文章节选
>>>
学者已经注意到老舍的《四世同堂》与巴金的《家》结构上的相似之处(45)。两部小说中的社会与政治视野都基于对传统家庭体系的审视。但《四世同堂》的祁家与《家》的高家有基本的差异存在,而正是其间的差异,而非类同,可以让吾人一窥老舍的用意所在。就某种意义来说,老舍写的的确是部一九四〇年代版的《家》,然而他目的是为了坐实——而非抨击——传统家庭体系的价值。《家》里面的年轻人选择离开家,因为家正是一连串社会腐败的根源,而《四世同堂》里的英雄之所以必须离开家,却是出于爱家必先爱国的信念。
老舍借一个英国人角色富善先生之口,明白揭示自己对中国传统家庭的看法:
看到祁家的四辈人,他觉得他们是最奇异的一家子。虽然他们还都是中国人,可是又那么复杂,那么变化多端。最奇怪的是这些各有不同的人还居然住在一个院子里,还都很和睦,倒仿佛是每个人都要变,而又有个什么大的力量使他们在变化中还不至于分裂涣散。在这奇怪的一家子里,似乎每个人都忠于他的时代,同时又不激烈的拒绝别人的时代。……他们都顺从着历史,同时又似乎抗拒着历史。他们各有各的文化,而又彼此宽容,彼此体谅。他们都往前走,又像都往后退。(46)
的确,唯有家才是最后的避风港,维系着活下去的希望,就连对不肖子祁瑞丰也是如此。老舍对中国家庭的看法或许显示了他的保守倾向,但是,有鉴于他写作的时代正是千万家庭破碎离散之际,“四世同堂”这个念头恰巧对所有在家破人亡的阴影下过活的读者发生抚慰作用。
除了颂赞乱世中家庭的稳定力量之外,老舍更进一步以家庭内的互动关系来诠释战争与政治的动荡。书中的三个家庭十分清楚地代表了三种政治以及道德的立场。清白高尚的祁家竟然出了祁瑞丰这样的不肖子,诚属不幸,而冠家一家都是卖国贼,自然门风隳败。老舍将道德/政治植基于个别家庭的故事中,固然有其道理,但当他把家这个暗喻延伸到小说的每一个层面上,把天下大事都化作家长里短,却不免有把战争以及政治都“家庭化”(domesticated;驯服化)也琐碎化的危险。
我以为老舍本来可以写出远比《四世同堂》的三家关系更复杂的小说来。他并非不了解传统家庭的问题。这一点从《新时代的旧悲剧》这个中篇就看得出来,他揭露兄弟、妯娌之间的争斗、老家长的贪婪顽固,以及整个旧家庭的崩毁非常在行。然而老舍对家庭与社会价值的观点有过于此:一个狡诈的伪君子也可以是个孝子,而一个终生维护家族荣誉的人也可以是个寡廉鲜耻的汉奸。儒家的传统教训是由修身而齐家治国,一以贯之。但如老舍所见,在真实世界中,各种价值之间往往互相冲撞而非互相共荣。
<<<
练习要求
[1] 请照原文抄写上面文章节选中从“学者已经注意到老舍的《四世同”到“却是出于爱家必先爱国的信念。”的这一段。
[2] 根据上面的文章节选,老舍借哪个角色之口,明白揭示自己对中国传统家庭的看法?

存储资料
>>>
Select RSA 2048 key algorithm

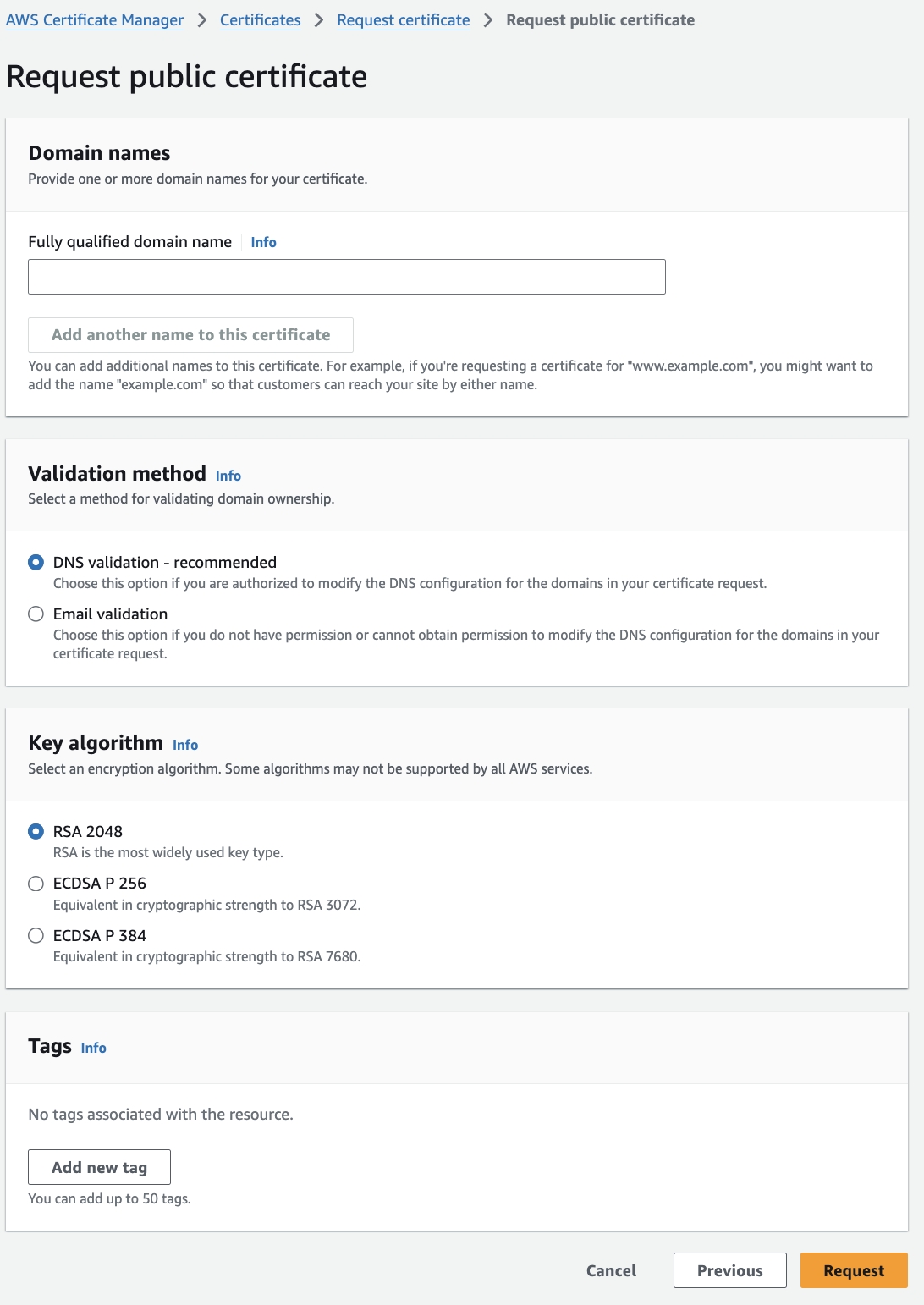[x=36, y=832]
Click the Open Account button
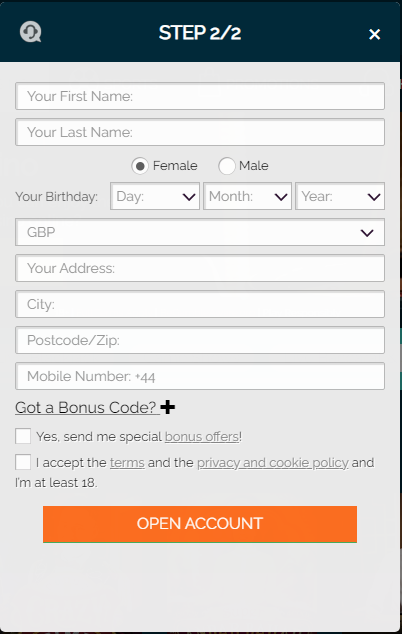 [200, 524]
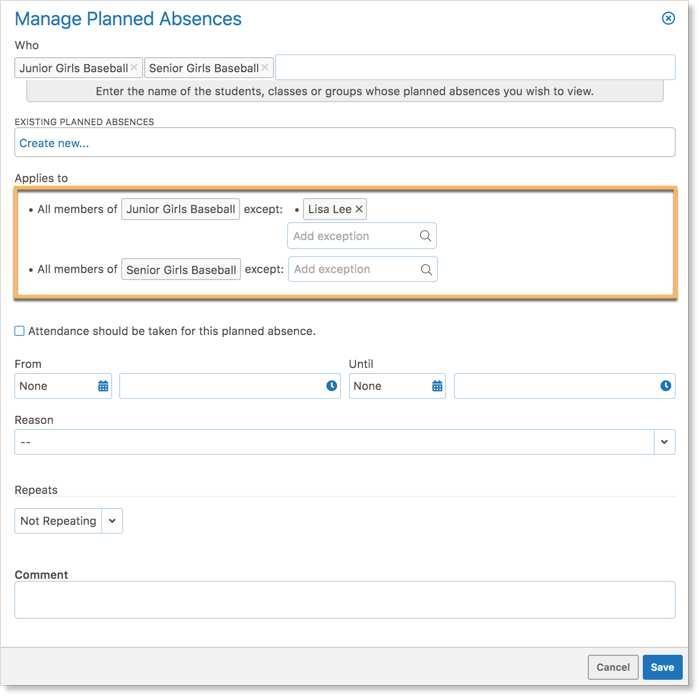The height and width of the screenshot is (696, 699).
Task: Remove Senior Girls Baseball tag from Who
Action: [x=265, y=68]
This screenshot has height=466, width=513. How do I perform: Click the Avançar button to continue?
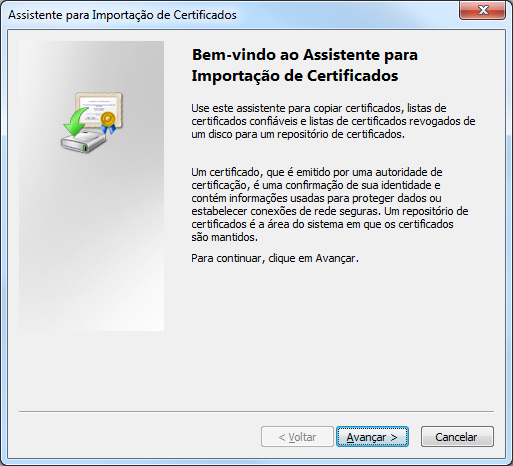point(372,437)
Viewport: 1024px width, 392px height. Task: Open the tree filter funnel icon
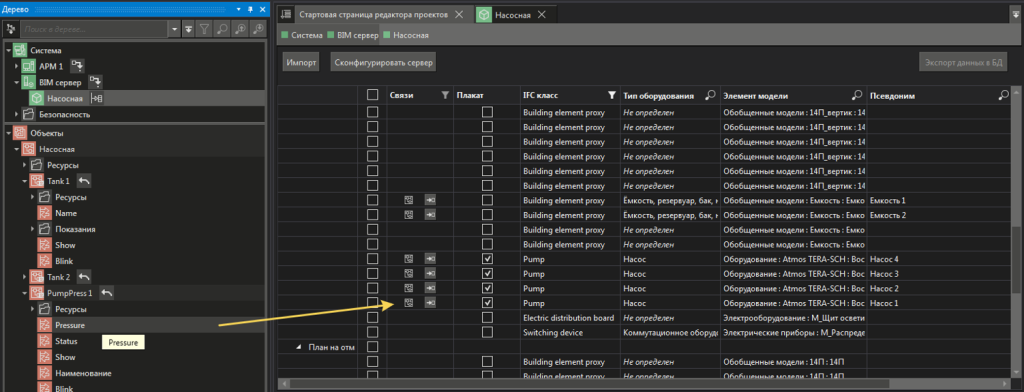(x=204, y=29)
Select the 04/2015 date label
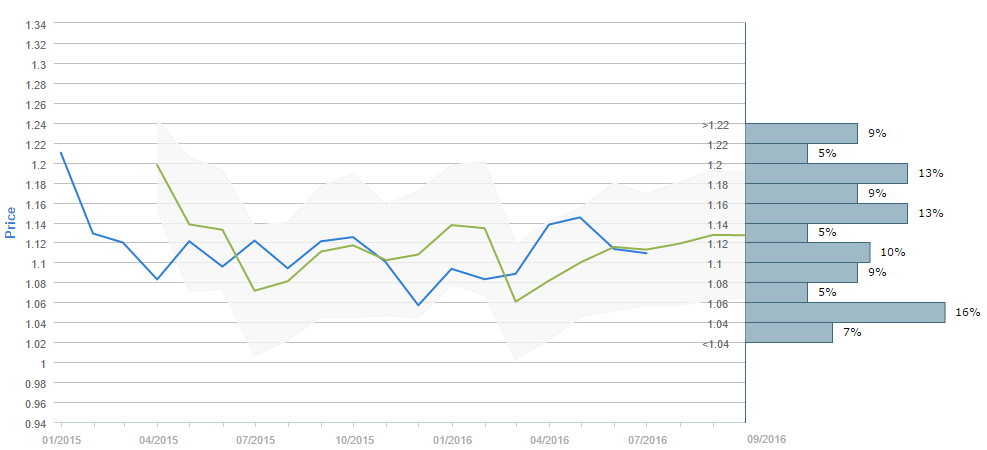 coord(157,439)
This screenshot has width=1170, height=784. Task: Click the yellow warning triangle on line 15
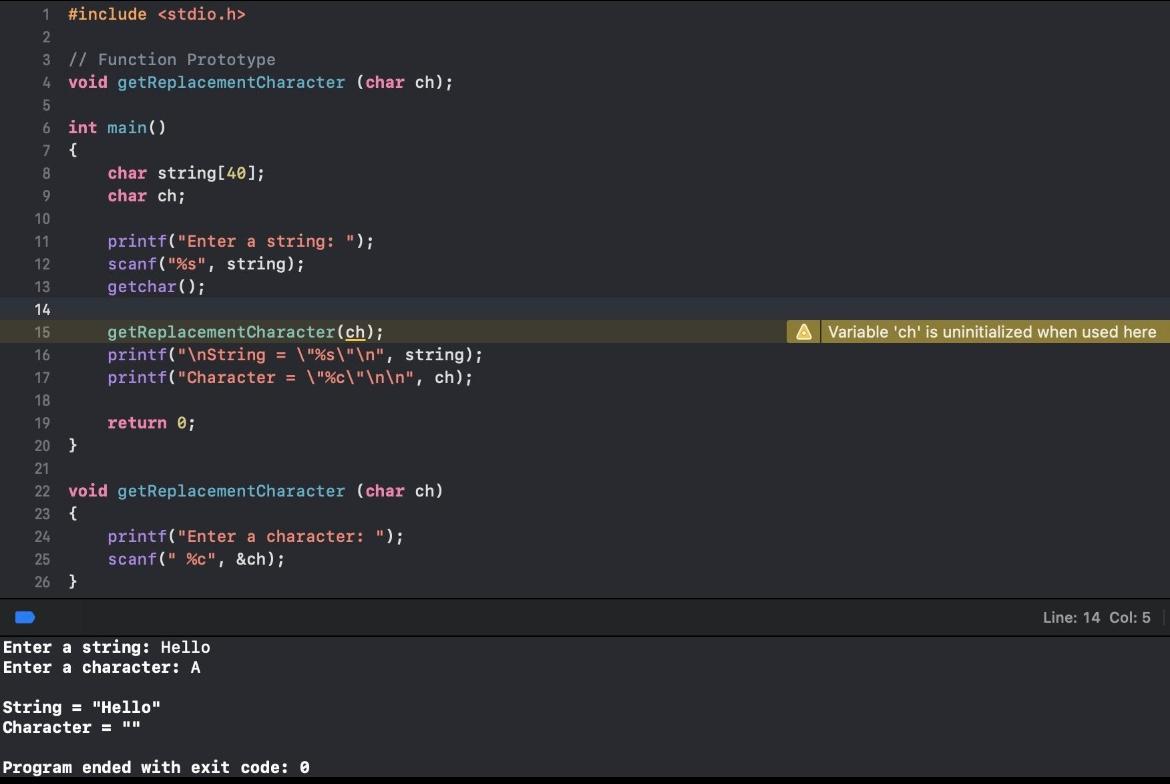tap(802, 331)
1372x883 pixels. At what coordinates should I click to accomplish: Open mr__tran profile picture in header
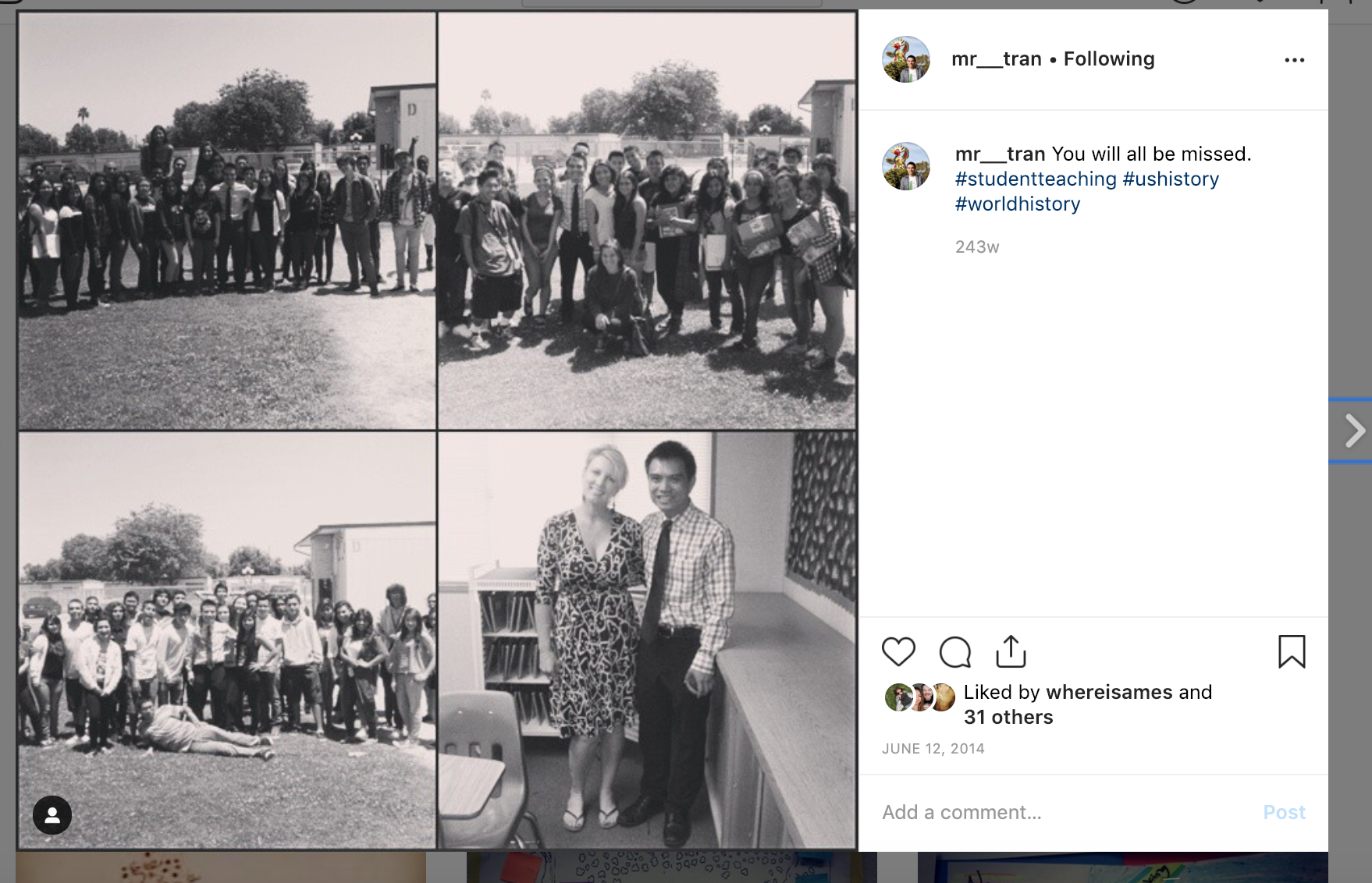pyautogui.click(x=906, y=59)
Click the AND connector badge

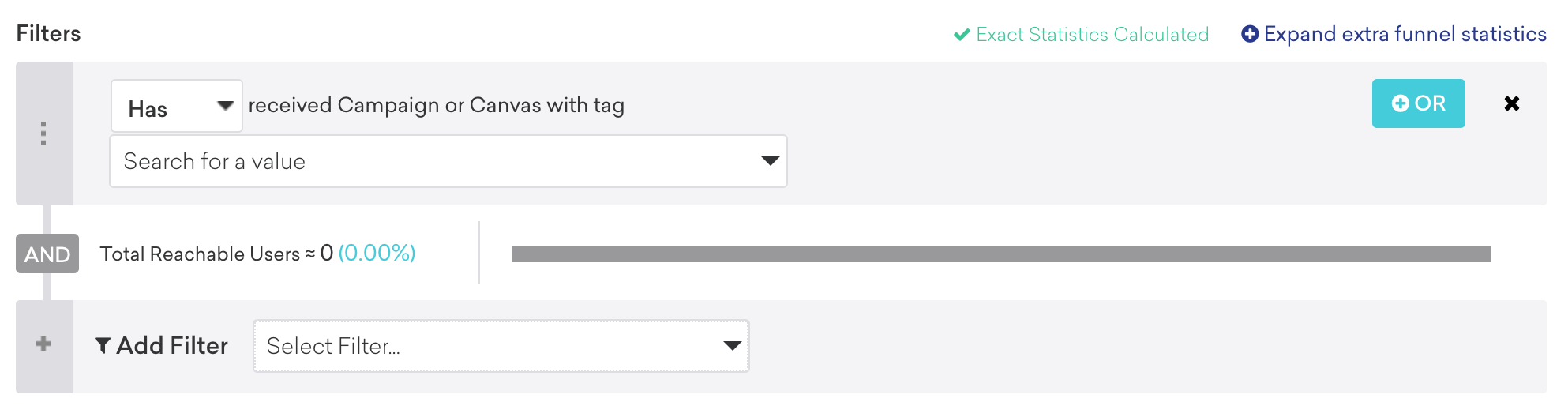47,254
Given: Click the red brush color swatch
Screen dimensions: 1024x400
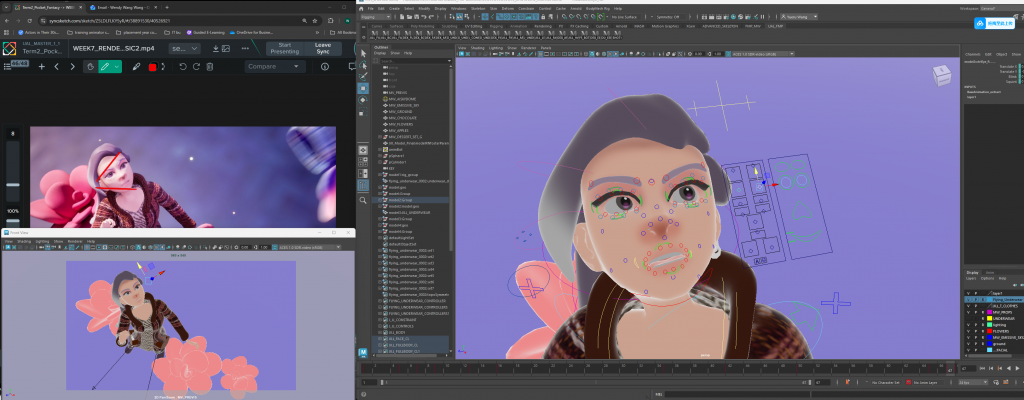Looking at the screenshot, I should (x=152, y=67).
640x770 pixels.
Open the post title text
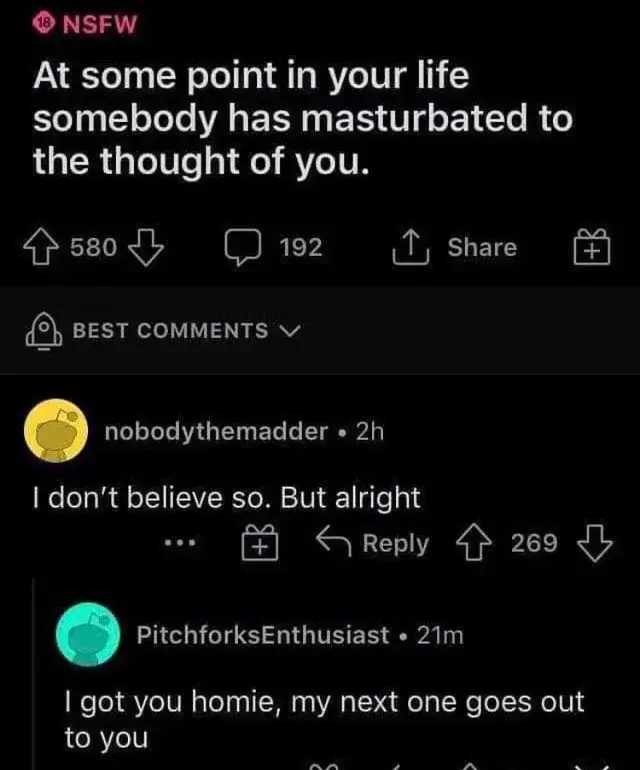pos(300,118)
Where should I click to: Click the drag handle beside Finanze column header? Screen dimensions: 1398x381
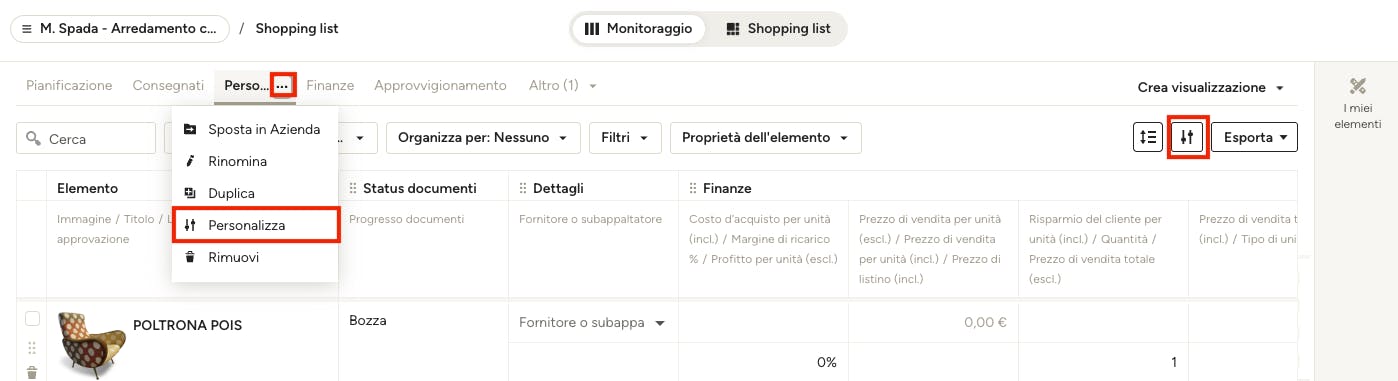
<<<
参考答案
[1]
学者已经注意到老舍的《四世同堂》与巴金的《家》结构上的相似之处(45)。两部小说中的社会与政治视野都基于对传统家庭体系的审视。但《四世同堂》的祁家与《家》的高家有基本的差异存在,而正是其间的差异,而非类同,可以让吾人一窥老舍的用意所在。就某种意义来说,老舍写的的确是部一九四〇年代版的《家》,然而他目的是为了坐实——而非抨击——传统家庭体系的价值。《家》里面的年轻人选择离开家,因为家正是一连串社会腐败的根源,而《四世同堂》里的英雄之所以必须离开家,却是出于爱家必先爱国的信念。

[2] 借英国人角色富善先生之口。